Records from a dataset:
━━━━━━━━
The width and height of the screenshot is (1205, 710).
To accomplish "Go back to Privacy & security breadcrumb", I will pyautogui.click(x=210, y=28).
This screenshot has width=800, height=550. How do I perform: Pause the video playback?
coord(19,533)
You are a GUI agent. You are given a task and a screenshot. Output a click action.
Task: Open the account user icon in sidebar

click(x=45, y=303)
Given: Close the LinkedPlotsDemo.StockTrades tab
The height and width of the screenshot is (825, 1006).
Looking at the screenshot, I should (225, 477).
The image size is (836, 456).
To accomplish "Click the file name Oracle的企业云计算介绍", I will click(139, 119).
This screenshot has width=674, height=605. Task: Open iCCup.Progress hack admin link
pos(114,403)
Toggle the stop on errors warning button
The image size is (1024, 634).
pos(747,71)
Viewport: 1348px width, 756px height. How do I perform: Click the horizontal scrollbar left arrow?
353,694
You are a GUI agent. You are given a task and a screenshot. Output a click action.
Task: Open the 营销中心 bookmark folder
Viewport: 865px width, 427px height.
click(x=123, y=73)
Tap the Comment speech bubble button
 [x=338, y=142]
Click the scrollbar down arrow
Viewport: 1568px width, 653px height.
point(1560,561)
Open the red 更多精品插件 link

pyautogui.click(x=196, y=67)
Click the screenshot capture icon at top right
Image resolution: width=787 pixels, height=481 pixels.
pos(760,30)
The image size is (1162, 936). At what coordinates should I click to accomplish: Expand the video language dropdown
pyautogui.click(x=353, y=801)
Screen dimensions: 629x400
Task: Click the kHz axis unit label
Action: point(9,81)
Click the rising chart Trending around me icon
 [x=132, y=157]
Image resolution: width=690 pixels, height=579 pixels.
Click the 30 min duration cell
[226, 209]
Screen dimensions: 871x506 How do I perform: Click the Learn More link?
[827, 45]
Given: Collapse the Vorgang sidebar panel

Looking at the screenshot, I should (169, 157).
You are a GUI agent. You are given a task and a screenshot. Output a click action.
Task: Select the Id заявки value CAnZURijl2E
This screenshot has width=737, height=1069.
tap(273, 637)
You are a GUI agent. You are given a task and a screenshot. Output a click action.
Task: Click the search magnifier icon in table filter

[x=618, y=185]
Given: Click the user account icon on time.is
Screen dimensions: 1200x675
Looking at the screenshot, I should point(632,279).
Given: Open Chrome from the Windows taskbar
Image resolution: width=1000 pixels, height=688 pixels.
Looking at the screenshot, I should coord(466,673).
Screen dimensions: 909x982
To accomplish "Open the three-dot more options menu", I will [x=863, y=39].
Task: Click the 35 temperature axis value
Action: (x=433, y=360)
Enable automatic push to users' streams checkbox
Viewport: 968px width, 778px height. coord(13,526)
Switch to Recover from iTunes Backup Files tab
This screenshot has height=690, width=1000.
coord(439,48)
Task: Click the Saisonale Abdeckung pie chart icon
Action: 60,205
━━━━━━━━
> [Aim of the exercise] Word for word, give the records again.

> [Exercise answer]
The width and height of the screenshot is (1205, 710).
To accomplish "Go back to Privacy & security breadcrumb", I will pyautogui.click(x=210, y=28).
This screenshot has width=800, height=550. How do I perform: Pause the video playback?
coord(19,533)
You are a GUI agent. You are given a task and a screenshot. Output a click action.
Task: Open the account user icon in sidebar

click(x=45, y=303)
Given: Close the LinkedPlotsDemo.StockTrades tab
The height and width of the screenshot is (825, 1006).
Looking at the screenshot, I should (225, 477).
The image size is (836, 456).
To accomplish "Click the file name Oracle的企业云计算介绍", I will click(139, 119).
This screenshot has width=674, height=605. Task: Open iCCup.Progress hack admin link
pos(114,403)
Toggle the stop on errors warning button
The image size is (1024, 634).
pos(747,71)
Viewport: 1348px width, 756px height. How do I perform: Click the horizontal scrollbar left arrow?
353,694
You are a GUI agent. You are given a task and a screenshot. Output a click action.
Task: Open the 营销中心 bookmark folder
Viewport: 865px width, 427px height.
click(x=123, y=73)
Tap the Comment speech bubble button
 [x=338, y=142]
Click the scrollbar down arrow
Viewport: 1568px width, 653px height.
point(1560,561)
Open the red 更多精品插件 link

pyautogui.click(x=196, y=67)
Click the screenshot capture icon at top right
Image resolution: width=787 pixels, height=481 pixels.
pos(760,30)
The image size is (1162, 936). At what coordinates should I click to accomplish: Expand the video language dropdown
pyautogui.click(x=353, y=801)
Screen dimensions: 629x400
Task: Click the kHz axis unit label
Action: point(9,81)
Click the rising chart Trending around me icon
 [x=132, y=157]
Image resolution: width=690 pixels, height=579 pixels.
Click the 30 min duration cell
[226, 209]
Screen dimensions: 871x506 How do I perform: Click the Learn More link?
[827, 45]
Given: Collapse the Vorgang sidebar panel

Looking at the screenshot, I should (169, 157).
You are a GUI agent. You are given a task and a screenshot. Output a click action.
Task: Select the Id заявки value CAnZURijl2E
This screenshot has width=737, height=1069.
tap(273, 637)
You are a GUI agent. You are given a task and a screenshot. Output a click action.
Task: Click the search magnifier icon in table filter

[x=618, y=185]
Given: Click the user account icon on time.is
Screen dimensions: 1200x675
Looking at the screenshot, I should point(632,279).
Given: Open Chrome from the Windows taskbar
Image resolution: width=1000 pixels, height=688 pixels.
Looking at the screenshot, I should coord(466,673).
Screen dimensions: 909x982
To accomplish "Open the three-dot more options menu", I will [x=863, y=39].
Task: Click the 35 temperature axis value
Action: (x=433, y=360)
Enable automatic push to users' streams checkbox
Viewport: 968px width, 778px height. coord(13,526)
Switch to Recover from iTunes Backup Files tab
This screenshot has height=690, width=1000.
coord(439,48)
Task: Click the Saisonale Abdeckung pie chart icon
Action: 60,205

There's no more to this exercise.